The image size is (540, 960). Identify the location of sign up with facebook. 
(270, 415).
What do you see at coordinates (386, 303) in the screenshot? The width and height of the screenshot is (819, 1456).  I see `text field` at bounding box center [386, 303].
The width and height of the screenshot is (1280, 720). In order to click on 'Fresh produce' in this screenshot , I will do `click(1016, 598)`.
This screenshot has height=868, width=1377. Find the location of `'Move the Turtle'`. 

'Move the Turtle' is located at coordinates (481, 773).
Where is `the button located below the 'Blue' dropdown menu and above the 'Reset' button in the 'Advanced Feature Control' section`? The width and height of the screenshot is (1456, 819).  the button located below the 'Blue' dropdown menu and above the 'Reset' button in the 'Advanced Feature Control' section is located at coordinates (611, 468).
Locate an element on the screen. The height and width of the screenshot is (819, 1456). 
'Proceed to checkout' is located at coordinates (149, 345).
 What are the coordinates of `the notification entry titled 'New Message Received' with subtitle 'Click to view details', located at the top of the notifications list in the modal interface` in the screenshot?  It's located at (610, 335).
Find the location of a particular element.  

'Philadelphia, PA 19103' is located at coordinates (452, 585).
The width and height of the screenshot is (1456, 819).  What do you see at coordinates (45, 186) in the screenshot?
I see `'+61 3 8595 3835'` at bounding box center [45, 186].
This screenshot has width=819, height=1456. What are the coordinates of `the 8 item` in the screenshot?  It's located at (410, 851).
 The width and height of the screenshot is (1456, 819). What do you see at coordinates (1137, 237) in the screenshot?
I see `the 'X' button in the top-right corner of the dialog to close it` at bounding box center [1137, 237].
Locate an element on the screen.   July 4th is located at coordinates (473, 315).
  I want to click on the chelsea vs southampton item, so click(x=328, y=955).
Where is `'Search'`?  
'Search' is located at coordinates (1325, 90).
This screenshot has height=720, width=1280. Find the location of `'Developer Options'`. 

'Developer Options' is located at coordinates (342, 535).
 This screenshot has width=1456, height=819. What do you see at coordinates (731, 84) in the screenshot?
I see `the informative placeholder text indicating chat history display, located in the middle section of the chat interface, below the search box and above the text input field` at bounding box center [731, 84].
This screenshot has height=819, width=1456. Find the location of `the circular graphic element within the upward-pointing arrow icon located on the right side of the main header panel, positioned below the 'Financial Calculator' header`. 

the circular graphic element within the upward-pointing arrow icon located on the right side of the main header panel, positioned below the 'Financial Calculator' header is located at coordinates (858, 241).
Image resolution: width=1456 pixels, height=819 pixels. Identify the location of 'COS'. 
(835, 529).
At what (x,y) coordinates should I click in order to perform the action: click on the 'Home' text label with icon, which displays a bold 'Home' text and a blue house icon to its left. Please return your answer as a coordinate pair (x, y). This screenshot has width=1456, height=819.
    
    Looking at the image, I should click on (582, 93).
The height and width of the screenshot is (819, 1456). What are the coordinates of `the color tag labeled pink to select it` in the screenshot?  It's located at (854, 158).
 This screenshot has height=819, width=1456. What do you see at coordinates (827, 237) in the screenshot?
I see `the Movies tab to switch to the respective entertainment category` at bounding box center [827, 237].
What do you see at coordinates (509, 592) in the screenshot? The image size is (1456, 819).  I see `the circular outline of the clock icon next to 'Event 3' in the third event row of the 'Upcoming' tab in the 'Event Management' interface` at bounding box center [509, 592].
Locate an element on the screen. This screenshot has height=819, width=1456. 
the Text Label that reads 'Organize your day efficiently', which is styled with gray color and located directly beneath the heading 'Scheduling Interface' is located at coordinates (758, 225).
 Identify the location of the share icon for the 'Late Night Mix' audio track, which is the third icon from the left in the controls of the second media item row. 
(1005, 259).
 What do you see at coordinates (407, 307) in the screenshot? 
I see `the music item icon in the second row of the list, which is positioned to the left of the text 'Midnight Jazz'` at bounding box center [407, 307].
····················
**Problem**
Copy the entire listing above word for word, leaving nothing out.

**Result for this task**
The image size is (540, 960). Identify the location of sign up with facebook. 
(270, 415).
What do you see at coordinates (386, 303) in the screenshot? The width and height of the screenshot is (819, 1456).  I see `text field` at bounding box center [386, 303].
The width and height of the screenshot is (1280, 720). In order to click on 'Fresh produce' in this screenshot , I will do `click(1016, 598)`.
This screenshot has height=868, width=1377. Find the location of `'Move the Turtle'`. 

'Move the Turtle' is located at coordinates (481, 773).
Where is `the button located below the 'Blue' dropdown menu and above the 'Reset' button in the 'Advanced Feature Control' section`? The width and height of the screenshot is (1456, 819).  the button located below the 'Blue' dropdown menu and above the 'Reset' button in the 'Advanced Feature Control' section is located at coordinates (611, 468).
Locate an element on the screen. The height and width of the screenshot is (819, 1456). 
'Proceed to checkout' is located at coordinates (149, 345).
 What are the coordinates of `the notification entry titled 'New Message Received' with subtitle 'Click to view details', located at the top of the notifications list in the modal interface` in the screenshot?  It's located at (610, 335).
Find the location of a particular element.  

'Philadelphia, PA 19103' is located at coordinates (452, 585).
The width and height of the screenshot is (1456, 819).  What do you see at coordinates (45, 186) in the screenshot?
I see `'+61 3 8595 3835'` at bounding box center [45, 186].
This screenshot has width=819, height=1456. What are the coordinates of `the 8 item` in the screenshot?  It's located at (410, 851).
 The width and height of the screenshot is (1456, 819). What do you see at coordinates (1137, 237) in the screenshot?
I see `the 'X' button in the top-right corner of the dialog to close it` at bounding box center [1137, 237].
Locate an element on the screen.   July 4th is located at coordinates (473, 315).
  I want to click on the chelsea vs southampton item, so click(x=328, y=955).
Where is `'Search'`?  
'Search' is located at coordinates (1325, 90).
This screenshot has height=720, width=1280. Find the location of `'Developer Options'`. 

'Developer Options' is located at coordinates (342, 535).
 This screenshot has width=1456, height=819. What do you see at coordinates (731, 84) in the screenshot?
I see `the informative placeholder text indicating chat history display, located in the middle section of the chat interface, below the search box and above the text input field` at bounding box center [731, 84].
This screenshot has height=819, width=1456. Find the location of `the circular graphic element within the upward-pointing arrow icon located on the right side of the main header panel, positioned below the 'Financial Calculator' header`. 

the circular graphic element within the upward-pointing arrow icon located on the right side of the main header panel, positioned below the 'Financial Calculator' header is located at coordinates (858, 241).
Image resolution: width=1456 pixels, height=819 pixels. Identify the location of 'COS'. 
(835, 529).
At what (x,y) coordinates should I click in order to perform the action: click on the 'Home' text label with icon, which displays a bold 'Home' text and a blue house icon to its left. Please return your answer as a coordinate pair (x, y). This screenshot has width=1456, height=819.
    
    Looking at the image, I should click on (582, 93).
The height and width of the screenshot is (819, 1456). What are the coordinates of `the color tag labeled pink to select it` in the screenshot?  It's located at (854, 158).
 This screenshot has height=819, width=1456. What do you see at coordinates (827, 237) in the screenshot?
I see `the Movies tab to switch to the respective entertainment category` at bounding box center [827, 237].
What do you see at coordinates (509, 592) in the screenshot? The image size is (1456, 819).  I see `the circular outline of the clock icon next to 'Event 3' in the third event row of the 'Upcoming' tab in the 'Event Management' interface` at bounding box center [509, 592].
Locate an element on the screen. This screenshot has height=819, width=1456. 
the Text Label that reads 'Organize your day efficiently', which is styled with gray color and located directly beneath the heading 'Scheduling Interface' is located at coordinates (758, 225).
 Identify the location of the share icon for the 'Late Night Mix' audio track, which is the third icon from the left in the controls of the second media item row. 
(1005, 259).
 What do you see at coordinates (407, 307) in the screenshot? 
I see `the music item icon in the second row of the list, which is positioned to the left of the text 'Midnight Jazz'` at bounding box center [407, 307].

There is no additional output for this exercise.